MoonMath AI Open-Sources a HIP Attention Kernel for AMD MI300X That Beats AITER v3

A small AI software team called MoonMath AI has released a free, open-source HIP attention kernel for the AMD MI300X chip. They say it runs faster than AMD’s own AITER v3 on every test shape and every rounding mode they tried. The news was reported by MarkTechPost on June 22, 2026. In plain words, MoonMath built a tiny, very fast program that speeds up the core math step inside modern AI models on AMD’s flagship AI chip.

Let us unpack the jargon first, because the headline is full of it.
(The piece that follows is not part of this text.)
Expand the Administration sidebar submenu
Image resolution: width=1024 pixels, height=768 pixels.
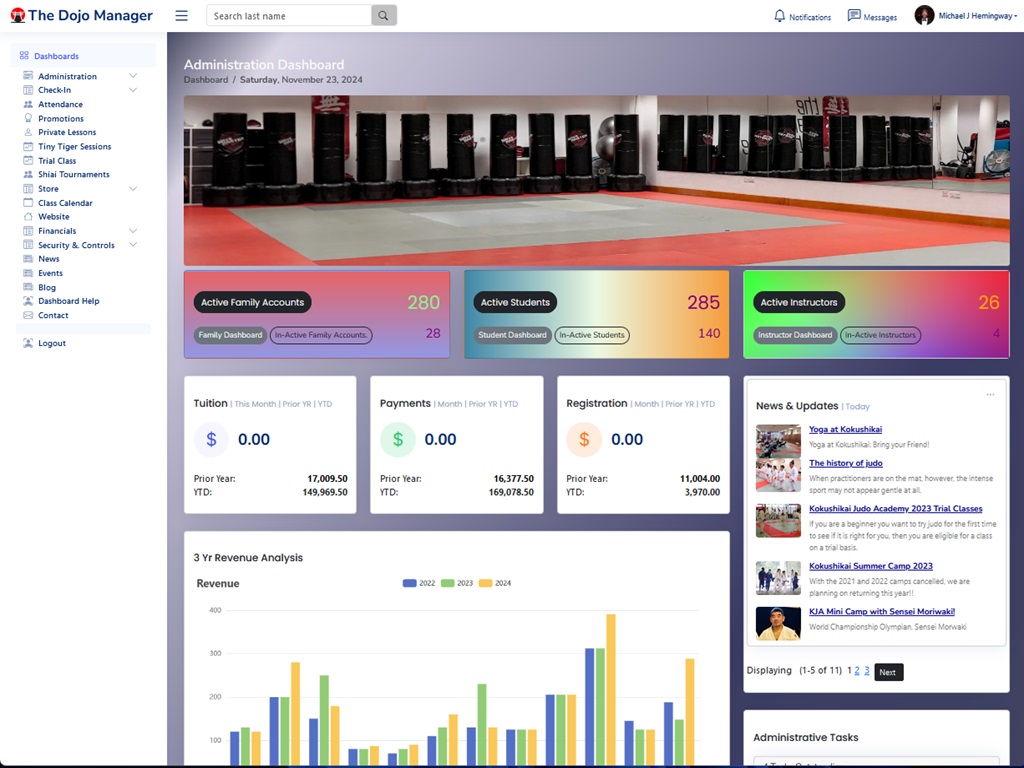pyautogui.click(x=133, y=76)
What the terms actually mean

A kernel here is a small, highly optimized program that runs directly on a GPU (the chip that does the heavy math for AI). Attention is the central math step in modern AI models like chatbots and image generators; it decides which parts of the input the model should focus on. The AMD MI300X is an AI accelerator chip, meaning a special processor built to train and run AI models. It is AMD’s rival to Nvidia’s GPUs.
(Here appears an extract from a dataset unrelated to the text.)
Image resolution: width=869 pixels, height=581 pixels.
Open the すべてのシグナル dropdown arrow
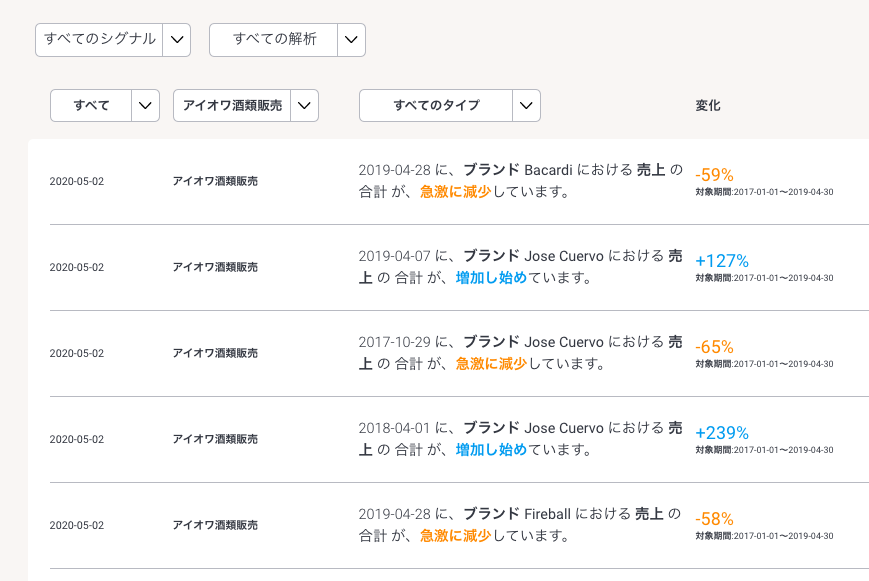[x=176, y=40]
HIP is AMD’s programming language for writing GPU code (similar to what CUDA is for Nvidia). Open-source means the code is published freely so anyone can read it, use it, or change it. MoonMath released theirs under the MIT license, one of the most permissive open-source licenses, so companies can use it even in commercial products.

AITER v3 is AMD’s own existing library of fast kernels. So MoonMath is claiming its free code beats AMD at AMD’s own game on AMD’s own chip.

What MoonMath actually built

According to the report by MarkTechPost, MoonMath open-sourced a forward attention kernel written in HIP. Notably, it is written in normal HIP code, not hand-tuned assembly (the hardest, lowest-level way to program a chip). That makes it easier for others to read and learn from.

The kernel performs the standard attention math, often written as softmax(QKᵀ/√d)·V, all fused into one step so the chip does not waste time moving data around. It uses bf16 (bfloat16), a compact 16-bit number format that AI models use to save memory and run faster. It targets the MI300X’s gfx942 instruction set and was tested on bare-metal hardware provided by a cloud provider called HotAille.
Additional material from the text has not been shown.